Ghanaian travel blogger Akesse Moïse Sanza has cautioned the Media to be circumspect in their reportage on Ghana-Nigeria issues.

Nigerians have been subjected to possible Xenophobic attacks after recent crimes in the country were reported to be mainly led by them.

Several crime reports involving Nigerians have been recorded in the country; including the recent kidnapping of two Canadians in Kumasi. The involvement of Nigerians in high profile crimes in recent times is viewed as causing some resentment for Nigerians in Ghana.

However, Mr Akesse revealed that the image we paint about Nigerians also affect Ghanaians — whether bad or good since the two countries are mostly confused to be one.

He wrote,

The media should be careful with how the Ghana-Nigeria issues are reported. By now I’m sure the BBC local correspondent (a Ghanaian), is almost done writing.

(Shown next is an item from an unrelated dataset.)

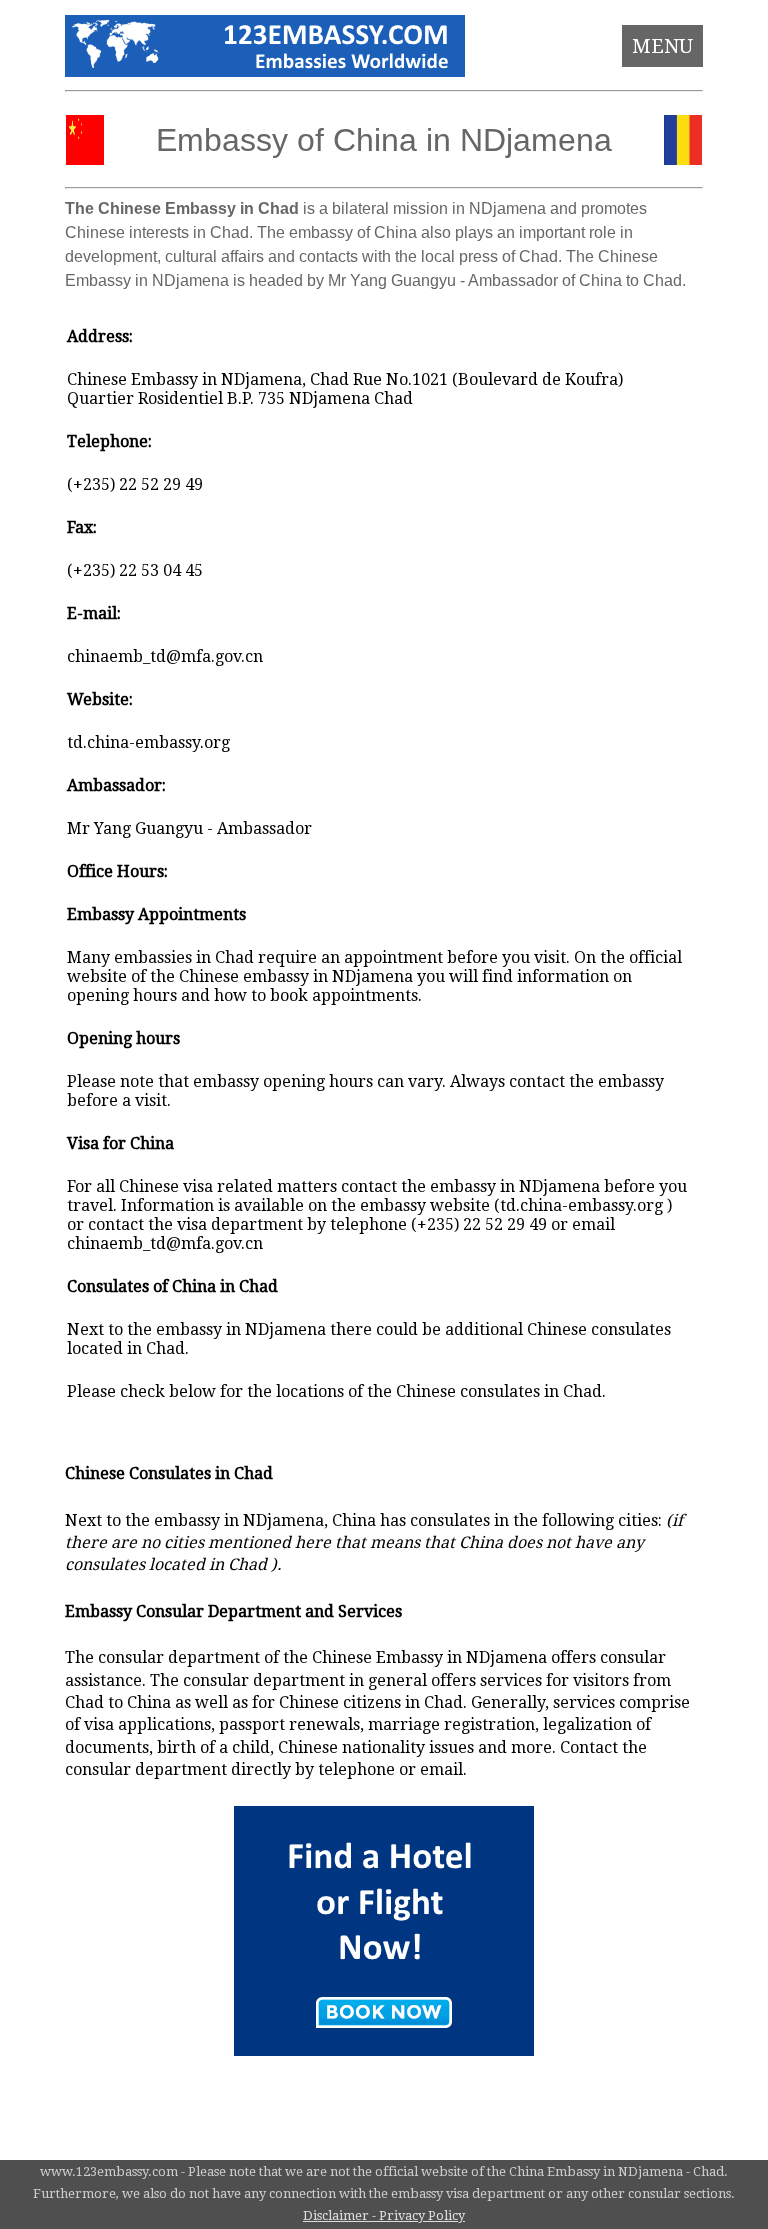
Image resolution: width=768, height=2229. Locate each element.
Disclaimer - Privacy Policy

For those of us who have traveled, we know that any image Nigerians are painted, affects Ghana. Most people out there even think Ghana is a city in Nigeria.

I remember how people in a house I stayed in Kenya had to be security conscious because someone from Ghana, ‘a Nigerian’, was with them.

When I went to Zambia, my hosts said to me “lot of your people are here, I’ll take you there”. I went there and they were Nigerians.

And where they have good image, it also affects us positively. Many people in East Africa visit Ghana because of the beauty they see in Nigerian movies. Once they see actors from Ghana and Nigeria, they assume our countries are that beautiful. I remember asking kids in Uganda where they wish to travel to, I expected to hear USA to aid my illustration but to my surprise, they all said Nigeria, Ghana. Their teacher told me it’s because of the movies they watch.

In other countries like South Africa, ladies see Nigerian men to be caring. This positive image is also enjoyed by Ghanaian men because they see us as one.

So any harm we cause Nigerians, we cause ourselves. Let’s allow the institutions to work to find the appropriate solution.